Valencia Basket revive su peor pesadilla isleña

Jacob Wiley se comió al juego interior valenciano

Jacob Wiley se comió al juego interior valenciano

Gran Canaria 111 - Valencia Basket 92. A escasos diez días de su final europea, los taronja vuelven a sufrir en Canarias un batacazo que complica sus aspiraciones para la cuarta plaza.

Si la humillación sufrida por el cuadro de Jaume Ponsarnau cuatro meses atrás en Tenerife pudo cobrar efecto de revulsivo, los presagios a la hora de afrontar el tramo clave de la campaña no pueden ser más halagüeños. Y es que hoy Valencia Basket fue superado en todas y cada una de las facetas del juego por un hambriento Herbalife Gran Canaria; un conjunto que, pese a su aún delicada situación clasificatoria, ha sido capaz desde la vuelta de Pedro Martínez de reestablecer todas las constantes del periodo dorado dentro de su historia que vive desde hace ya algunos años.

Por contra, siempre que optáramos por situarnos en el peor de los escenarios, vislumbrar una final de Eurocup cuesta arriba frente al Alba Berlín resulta inevitable en el caso de que no se aumente exponencialmente el nivel defensivo, dado que Valencia Basket no logró respetar la más elemental norma dentro de su parcela defensiva en la noche de hoy.

El parcial de 26-23 con el que concluía el primer periodo ya era poco menos que engañoso. Si bien el ataque taronja lograba producir a base de talento, el desastre en la otra parte de la cancha ya estaba servido. Nadie contestó la penetraciones hacia el aro de Paulí, ni las continuaciones del pívot Jacob Wiley, quedando en evidencia las lagunas defensivas que, a día de hoy, presentan hombres como Dubljevic o San Emeterio.

Sin embargo, lo peor todavía estaba por llegar, y tres triples de Eriksson y otro de Strawberry en los primeros compases del segundo acto ya colocaron una distancia en el electrónico que los taronja ni se aproximarían a recuperar.
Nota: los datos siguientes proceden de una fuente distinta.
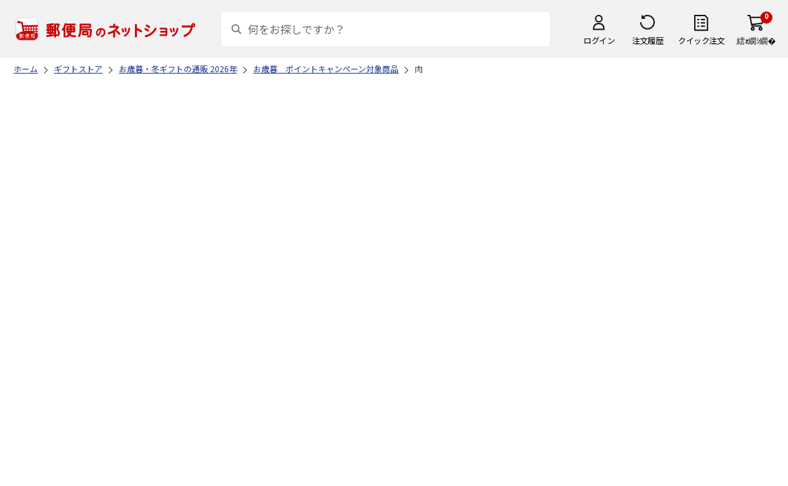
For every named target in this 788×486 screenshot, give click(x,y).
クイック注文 (701, 40)
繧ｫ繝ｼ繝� (756, 40)
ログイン (598, 40)
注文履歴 (647, 40)
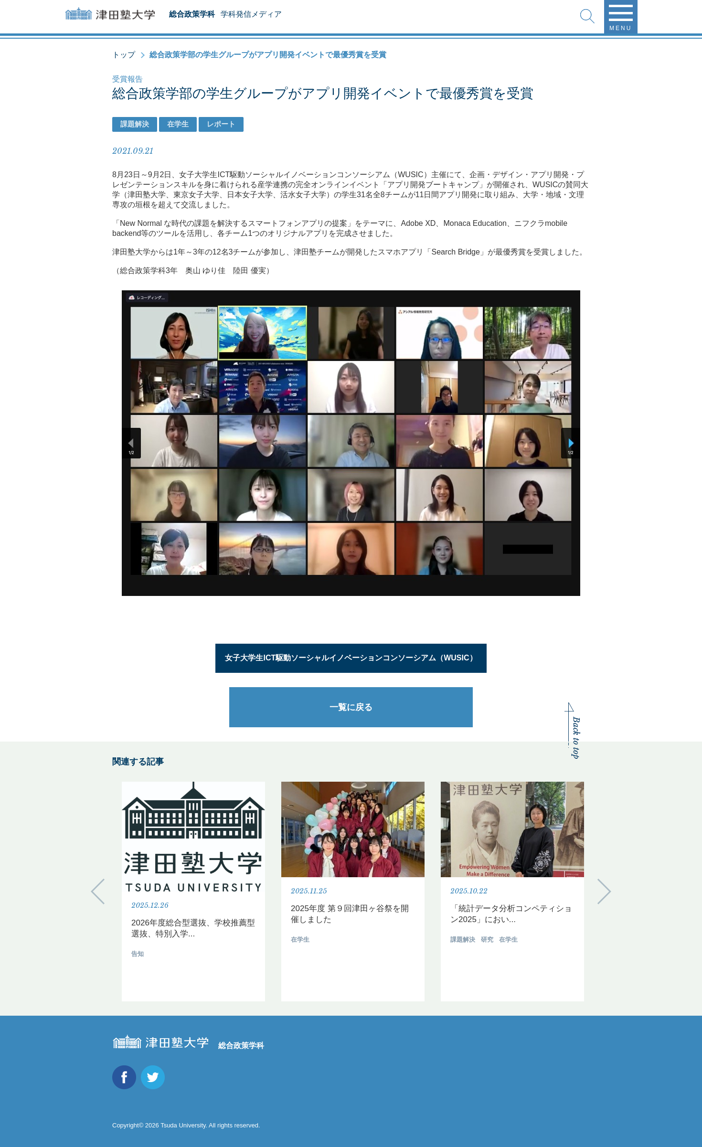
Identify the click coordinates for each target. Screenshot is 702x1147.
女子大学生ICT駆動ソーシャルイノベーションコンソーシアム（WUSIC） (351, 658)
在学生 (178, 124)
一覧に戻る (351, 707)
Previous (98, 891)
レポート (221, 124)
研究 (487, 939)
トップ (123, 55)
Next (604, 891)
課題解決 (134, 124)
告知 (137, 953)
Ni la positiva aparición en pista de Mike Tobey, ni los esfuerzos de Will Thomas o Van Rossom por tirar del carro servían de contrapunto frente a un vendaval grancanario en el que los bases Oliver y Clevin Hannah (15 asistencias entre los dos) encontraban una y otra vez la mejor opción.

El contundente 56-39 reflejado por el luminoso en el intermedio hablaba por sí solo de las miserias taronja para proteger su propio aro. Escenario que, por desgracia, no variaría ya ni un ápice. Esta vez no habría, ni tan siquiera, amago de reacción por su parte. Así lo atestiguan los, una vez más, sonrojantes 32 puntos recibidos en el tercer cuarto (88-64 min. 30).

El disfrute de la afición insular continuaba siendo proporcional al inmenso acierto del que sus jugadores hacían gala (terminaron con un fantástico 17 de 28 en triples); mientras que Valencia Basket no registraba, aparentemente, excesiva preocupación por una hecatombe que ahonda en la dinámica de rendimiento más que cuestionable que viene presentando lejos de la Fonteta en lo que a lo competición doméstica se refiere. Algún intento aislado por adelantar líneas en el último periodo no enmascara la sensación de que uno de los peores choques desde el punto de vista defensivo en la historia de la entidad tuvo desgraciadamente lugar en la noche de hoy.

Ficha técnica:

111 - Herbalife Gran Canaria (26+30+32+23): Hannah (12), Paulí (21), Strawberry (17), Wiley (19) y Tillie (4) -quinteto inicial-, Balcerowski (0), Eriksson (26), Vene (2), Balvin (5), Radicevic (0) y Oliver (5).

92 - Valencia Basket (23+16+25+28): Van Rossom (13), Matt Thomas (5), San Emeterio (11), Will Thomas (12) y Dubljevic (14) -quinteto inicial-, García (0), Abalde (9), Labeyrie (4), Diot (2), Tobey (13), Doornekamp (7) y Martínez (2).

Árbitros: Antonio Conde, Jorge Martínez Fernández y Alfonso Olivares. Eliminado por personales Vene (m. 40).